Linda Gaddy wasn’t a member of Team Tinker but he knew her well through her work with the Pittsburgh police. On Shutdown and Startup days, she’d help him clear wrecked cars off the road so traffic could keep moving.
“Yeah, it’s just up the street.” She pointed away from the fighting.
“I need to go behind enemy lines to rescue some people stuck there,” he explained. “And some extra bikes to pick them up.”
“I’m in,” Gaddy said.
* * *
They managed to snag five more members of Team Tinker: Gin Blossom, Tate Holland, Brandon Hendricks, Abbey Rhode, and Axe Man. Oilcan paired Moon Dog with Gin Blossom; as a laedin-caste elf, Gin was the one best able to deal with the Stone Clan sekasha. Axe Man had a sidecar on his hoverbike. Altogether, it meant that they could ferry nine adult passengers. Thorne Scratch and Moon Dog took up two of those slots but it still left seven spaces for the twins and anyone traveling with them. Hopefully, it was overkill.

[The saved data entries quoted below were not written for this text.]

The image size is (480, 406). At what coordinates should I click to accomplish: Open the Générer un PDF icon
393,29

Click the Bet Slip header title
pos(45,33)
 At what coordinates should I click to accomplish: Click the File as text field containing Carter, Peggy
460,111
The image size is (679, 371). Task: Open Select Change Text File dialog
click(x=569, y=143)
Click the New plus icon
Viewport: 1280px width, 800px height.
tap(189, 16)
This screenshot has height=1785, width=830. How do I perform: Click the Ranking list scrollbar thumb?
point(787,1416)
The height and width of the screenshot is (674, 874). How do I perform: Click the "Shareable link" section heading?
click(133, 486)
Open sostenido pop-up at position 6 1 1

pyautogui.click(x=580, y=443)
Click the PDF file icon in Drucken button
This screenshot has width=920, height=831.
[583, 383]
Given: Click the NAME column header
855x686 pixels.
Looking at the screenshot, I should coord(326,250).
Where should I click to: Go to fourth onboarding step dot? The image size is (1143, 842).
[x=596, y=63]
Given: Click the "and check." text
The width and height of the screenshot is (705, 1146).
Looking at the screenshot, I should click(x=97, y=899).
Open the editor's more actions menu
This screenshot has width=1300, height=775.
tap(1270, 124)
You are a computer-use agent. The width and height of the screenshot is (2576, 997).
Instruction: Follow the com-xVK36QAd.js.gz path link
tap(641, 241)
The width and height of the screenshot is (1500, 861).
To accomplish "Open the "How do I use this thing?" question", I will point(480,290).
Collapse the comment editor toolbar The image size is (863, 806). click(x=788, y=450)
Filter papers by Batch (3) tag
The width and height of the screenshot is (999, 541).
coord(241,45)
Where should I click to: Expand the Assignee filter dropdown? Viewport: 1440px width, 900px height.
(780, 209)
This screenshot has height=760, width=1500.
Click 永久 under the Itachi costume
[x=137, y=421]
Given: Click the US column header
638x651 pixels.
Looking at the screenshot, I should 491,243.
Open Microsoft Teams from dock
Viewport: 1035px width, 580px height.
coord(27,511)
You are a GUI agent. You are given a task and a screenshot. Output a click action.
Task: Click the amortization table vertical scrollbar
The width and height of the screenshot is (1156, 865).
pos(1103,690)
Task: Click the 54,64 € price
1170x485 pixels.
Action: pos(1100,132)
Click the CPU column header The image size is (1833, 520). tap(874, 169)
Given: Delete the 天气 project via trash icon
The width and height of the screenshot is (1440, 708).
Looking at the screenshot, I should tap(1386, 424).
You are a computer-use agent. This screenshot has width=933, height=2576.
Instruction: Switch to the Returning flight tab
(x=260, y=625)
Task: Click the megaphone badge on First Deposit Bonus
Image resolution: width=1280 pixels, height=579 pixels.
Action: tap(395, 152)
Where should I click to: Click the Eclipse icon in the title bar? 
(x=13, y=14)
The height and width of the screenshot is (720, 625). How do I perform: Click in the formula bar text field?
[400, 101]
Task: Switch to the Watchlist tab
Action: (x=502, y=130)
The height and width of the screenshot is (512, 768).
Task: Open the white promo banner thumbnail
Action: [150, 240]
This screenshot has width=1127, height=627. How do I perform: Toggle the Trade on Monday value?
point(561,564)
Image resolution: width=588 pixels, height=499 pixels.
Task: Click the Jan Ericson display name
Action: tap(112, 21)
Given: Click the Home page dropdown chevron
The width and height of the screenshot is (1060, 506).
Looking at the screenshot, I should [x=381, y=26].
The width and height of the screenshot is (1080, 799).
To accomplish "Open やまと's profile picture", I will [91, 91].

They took one of the alleys that ran between the enclaves to their back border wall. There they turned west and headed through the forest as fast as Oilcan dared. The woods in this area were fairly safe, as the elves gleaned firewood from them year-round. The only real danger was running into the oni. Judging by what they found, though, the oni had kept to the city streets.
He could sense Tinker holding a Stone Clan spell steady in Oakland. It was a comforting feeling. To the west, someone was calling a shield and a variety of other spells from the Stone Clan Spell Stones. It had to be the twins.
Finding the twins, therefore, shouldn’t be difficult.
Getting them to come with him to someplace safe…that might be impossible.